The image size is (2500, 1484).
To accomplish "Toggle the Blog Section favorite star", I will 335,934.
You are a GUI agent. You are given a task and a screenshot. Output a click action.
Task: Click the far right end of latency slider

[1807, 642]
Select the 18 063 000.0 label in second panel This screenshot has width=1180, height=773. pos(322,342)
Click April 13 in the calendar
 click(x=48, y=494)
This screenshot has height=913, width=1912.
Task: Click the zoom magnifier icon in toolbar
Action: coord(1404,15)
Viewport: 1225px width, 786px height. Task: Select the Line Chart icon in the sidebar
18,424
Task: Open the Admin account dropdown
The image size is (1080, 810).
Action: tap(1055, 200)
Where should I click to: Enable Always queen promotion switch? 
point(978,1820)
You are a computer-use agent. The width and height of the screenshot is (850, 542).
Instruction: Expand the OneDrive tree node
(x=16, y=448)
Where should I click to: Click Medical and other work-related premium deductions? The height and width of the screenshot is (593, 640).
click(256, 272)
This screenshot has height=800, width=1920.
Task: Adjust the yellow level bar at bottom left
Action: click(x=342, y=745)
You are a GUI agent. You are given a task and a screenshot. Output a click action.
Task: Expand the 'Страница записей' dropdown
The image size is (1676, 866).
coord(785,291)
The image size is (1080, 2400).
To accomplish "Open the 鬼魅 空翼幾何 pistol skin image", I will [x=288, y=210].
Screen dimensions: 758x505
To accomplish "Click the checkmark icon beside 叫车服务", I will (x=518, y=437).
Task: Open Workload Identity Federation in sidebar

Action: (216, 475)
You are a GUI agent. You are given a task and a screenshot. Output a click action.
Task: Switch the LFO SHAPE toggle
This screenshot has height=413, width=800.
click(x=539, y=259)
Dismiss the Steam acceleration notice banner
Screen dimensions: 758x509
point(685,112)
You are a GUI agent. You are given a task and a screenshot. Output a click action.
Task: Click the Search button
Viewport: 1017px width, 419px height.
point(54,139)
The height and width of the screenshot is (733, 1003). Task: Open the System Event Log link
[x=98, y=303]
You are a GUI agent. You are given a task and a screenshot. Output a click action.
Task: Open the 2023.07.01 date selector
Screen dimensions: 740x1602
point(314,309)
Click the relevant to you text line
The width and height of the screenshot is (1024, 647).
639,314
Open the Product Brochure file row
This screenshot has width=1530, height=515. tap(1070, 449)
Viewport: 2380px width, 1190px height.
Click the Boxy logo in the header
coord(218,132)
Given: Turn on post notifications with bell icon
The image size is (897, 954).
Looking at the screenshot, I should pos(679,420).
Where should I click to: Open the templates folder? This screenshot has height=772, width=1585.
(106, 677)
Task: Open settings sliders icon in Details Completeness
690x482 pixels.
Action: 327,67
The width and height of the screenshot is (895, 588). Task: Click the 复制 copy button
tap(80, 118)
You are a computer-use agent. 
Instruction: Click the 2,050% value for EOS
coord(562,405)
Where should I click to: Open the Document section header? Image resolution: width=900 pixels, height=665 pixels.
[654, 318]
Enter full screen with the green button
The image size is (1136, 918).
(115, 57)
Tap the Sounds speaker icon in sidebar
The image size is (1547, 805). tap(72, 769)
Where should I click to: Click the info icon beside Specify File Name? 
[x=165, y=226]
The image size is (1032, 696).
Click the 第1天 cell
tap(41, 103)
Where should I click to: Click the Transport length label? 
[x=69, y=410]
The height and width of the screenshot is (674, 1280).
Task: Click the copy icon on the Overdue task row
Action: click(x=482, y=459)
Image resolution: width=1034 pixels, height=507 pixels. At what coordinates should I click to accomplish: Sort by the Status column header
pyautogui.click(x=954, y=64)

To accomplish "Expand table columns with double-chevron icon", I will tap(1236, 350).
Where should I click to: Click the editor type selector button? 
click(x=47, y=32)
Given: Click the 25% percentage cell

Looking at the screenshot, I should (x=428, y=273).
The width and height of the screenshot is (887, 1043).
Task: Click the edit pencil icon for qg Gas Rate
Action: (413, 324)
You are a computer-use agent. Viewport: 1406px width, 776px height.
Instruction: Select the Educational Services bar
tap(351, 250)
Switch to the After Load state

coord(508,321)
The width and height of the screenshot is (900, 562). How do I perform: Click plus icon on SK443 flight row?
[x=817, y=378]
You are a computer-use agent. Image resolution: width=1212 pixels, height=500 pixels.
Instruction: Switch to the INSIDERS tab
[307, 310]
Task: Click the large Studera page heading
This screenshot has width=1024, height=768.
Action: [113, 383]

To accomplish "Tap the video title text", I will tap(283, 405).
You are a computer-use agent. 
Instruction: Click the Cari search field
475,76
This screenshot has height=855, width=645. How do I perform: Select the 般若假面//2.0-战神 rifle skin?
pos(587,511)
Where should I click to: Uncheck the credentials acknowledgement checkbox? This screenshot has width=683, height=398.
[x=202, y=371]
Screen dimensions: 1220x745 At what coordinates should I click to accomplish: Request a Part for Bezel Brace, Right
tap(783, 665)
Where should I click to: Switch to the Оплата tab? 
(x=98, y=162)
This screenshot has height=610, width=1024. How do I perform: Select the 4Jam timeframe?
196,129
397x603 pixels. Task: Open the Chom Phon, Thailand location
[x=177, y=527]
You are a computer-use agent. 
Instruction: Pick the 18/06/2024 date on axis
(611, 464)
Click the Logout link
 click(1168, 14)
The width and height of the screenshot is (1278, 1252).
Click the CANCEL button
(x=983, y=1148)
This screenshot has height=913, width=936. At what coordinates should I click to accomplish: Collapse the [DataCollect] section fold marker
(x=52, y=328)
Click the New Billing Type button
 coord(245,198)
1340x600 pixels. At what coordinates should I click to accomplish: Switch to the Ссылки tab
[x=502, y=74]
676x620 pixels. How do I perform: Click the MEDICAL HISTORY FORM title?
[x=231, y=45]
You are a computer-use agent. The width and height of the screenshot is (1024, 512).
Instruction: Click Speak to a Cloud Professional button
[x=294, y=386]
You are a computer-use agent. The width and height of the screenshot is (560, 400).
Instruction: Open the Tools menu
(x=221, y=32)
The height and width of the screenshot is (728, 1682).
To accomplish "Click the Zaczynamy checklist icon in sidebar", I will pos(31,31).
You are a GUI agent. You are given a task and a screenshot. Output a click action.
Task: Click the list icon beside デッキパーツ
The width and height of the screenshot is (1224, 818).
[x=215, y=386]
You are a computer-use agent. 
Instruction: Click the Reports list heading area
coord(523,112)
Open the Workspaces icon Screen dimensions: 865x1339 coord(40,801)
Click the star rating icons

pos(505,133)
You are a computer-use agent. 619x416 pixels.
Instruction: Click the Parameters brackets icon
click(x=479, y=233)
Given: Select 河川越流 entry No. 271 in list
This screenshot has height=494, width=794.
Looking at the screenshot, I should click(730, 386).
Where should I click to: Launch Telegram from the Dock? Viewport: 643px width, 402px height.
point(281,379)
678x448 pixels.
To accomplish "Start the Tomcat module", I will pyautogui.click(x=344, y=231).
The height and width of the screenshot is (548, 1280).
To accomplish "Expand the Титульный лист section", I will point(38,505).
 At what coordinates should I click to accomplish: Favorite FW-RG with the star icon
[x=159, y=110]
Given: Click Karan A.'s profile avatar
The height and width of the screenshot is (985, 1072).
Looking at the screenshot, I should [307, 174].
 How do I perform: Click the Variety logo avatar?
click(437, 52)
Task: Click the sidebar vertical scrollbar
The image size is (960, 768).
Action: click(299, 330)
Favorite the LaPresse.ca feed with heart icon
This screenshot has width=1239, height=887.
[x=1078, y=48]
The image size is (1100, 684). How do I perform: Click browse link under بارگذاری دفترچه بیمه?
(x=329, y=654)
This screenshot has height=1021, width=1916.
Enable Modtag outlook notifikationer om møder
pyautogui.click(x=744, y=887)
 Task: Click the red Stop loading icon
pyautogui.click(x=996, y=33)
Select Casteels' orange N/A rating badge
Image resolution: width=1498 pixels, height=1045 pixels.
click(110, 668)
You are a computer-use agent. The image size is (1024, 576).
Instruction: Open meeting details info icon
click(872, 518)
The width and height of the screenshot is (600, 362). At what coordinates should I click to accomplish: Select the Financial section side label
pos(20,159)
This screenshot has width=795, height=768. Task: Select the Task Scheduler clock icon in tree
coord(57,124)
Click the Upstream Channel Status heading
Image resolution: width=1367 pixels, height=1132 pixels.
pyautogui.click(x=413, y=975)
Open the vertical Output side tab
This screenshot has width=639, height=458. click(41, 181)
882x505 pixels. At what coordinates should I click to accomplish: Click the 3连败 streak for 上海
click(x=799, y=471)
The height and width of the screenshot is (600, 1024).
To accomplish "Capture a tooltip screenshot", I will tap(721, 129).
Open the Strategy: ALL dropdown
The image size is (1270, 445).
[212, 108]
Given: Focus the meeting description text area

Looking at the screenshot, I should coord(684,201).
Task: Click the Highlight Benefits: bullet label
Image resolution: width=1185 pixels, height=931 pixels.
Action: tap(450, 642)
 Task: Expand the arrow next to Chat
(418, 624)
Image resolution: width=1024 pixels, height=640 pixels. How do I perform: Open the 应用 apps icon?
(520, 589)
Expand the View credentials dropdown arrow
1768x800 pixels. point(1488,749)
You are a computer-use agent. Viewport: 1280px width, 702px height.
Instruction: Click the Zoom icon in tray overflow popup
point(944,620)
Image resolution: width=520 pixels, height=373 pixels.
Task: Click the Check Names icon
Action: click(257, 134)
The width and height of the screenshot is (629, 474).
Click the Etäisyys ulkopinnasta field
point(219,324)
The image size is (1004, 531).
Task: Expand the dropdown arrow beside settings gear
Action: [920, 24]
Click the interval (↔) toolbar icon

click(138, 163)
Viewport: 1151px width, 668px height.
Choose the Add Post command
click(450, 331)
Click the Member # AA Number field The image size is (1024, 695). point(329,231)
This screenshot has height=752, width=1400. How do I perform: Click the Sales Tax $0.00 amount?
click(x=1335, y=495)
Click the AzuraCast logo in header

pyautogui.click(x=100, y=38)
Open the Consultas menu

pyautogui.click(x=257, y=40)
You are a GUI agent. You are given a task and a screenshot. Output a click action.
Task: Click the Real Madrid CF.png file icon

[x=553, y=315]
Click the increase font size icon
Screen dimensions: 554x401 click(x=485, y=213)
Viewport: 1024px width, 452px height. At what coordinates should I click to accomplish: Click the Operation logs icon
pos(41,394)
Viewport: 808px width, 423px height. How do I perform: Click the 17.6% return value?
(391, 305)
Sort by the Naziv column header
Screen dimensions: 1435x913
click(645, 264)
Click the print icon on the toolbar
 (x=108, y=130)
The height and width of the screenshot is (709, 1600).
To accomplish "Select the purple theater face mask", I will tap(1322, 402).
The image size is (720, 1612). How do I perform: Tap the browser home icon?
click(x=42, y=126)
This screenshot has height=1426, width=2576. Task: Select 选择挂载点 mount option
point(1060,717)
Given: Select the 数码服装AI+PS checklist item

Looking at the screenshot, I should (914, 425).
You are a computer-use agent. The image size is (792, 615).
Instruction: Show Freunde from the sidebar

■ ■ ■ ■

§ EXERCISE PROMPT:
In the preceding material, find each line holding the word "will" and copy it out.

§ ANSWER SECTION:
To accomplish "Toggle the Blog Section favorite star", I will 335,934.
To accomplish "Open the 鬼魅 空翼幾何 pistol skin image", I will [x=288, y=210].
To accomplish "Click the checkmark icon beside 叫车服务", I will (x=518, y=437).
To accomplish "Expand table columns with double-chevron icon", I will tap(1236, 350).
To accomplish "Tap the video title text", I will tap(283, 405).
To accomplish "Click the Zaczynamy checklist icon in sidebar", I will pos(31,31).
To accomplish "Start the Tomcat module", I will pyautogui.click(x=344, y=231).
To accomplish "Expand the Титульный лист section", I will point(38,505).
To accomplish "Capture a tooltip screenshot", I will tap(721, 129).
To accomplish "Select the purple theater face mask", I will tap(1322, 402).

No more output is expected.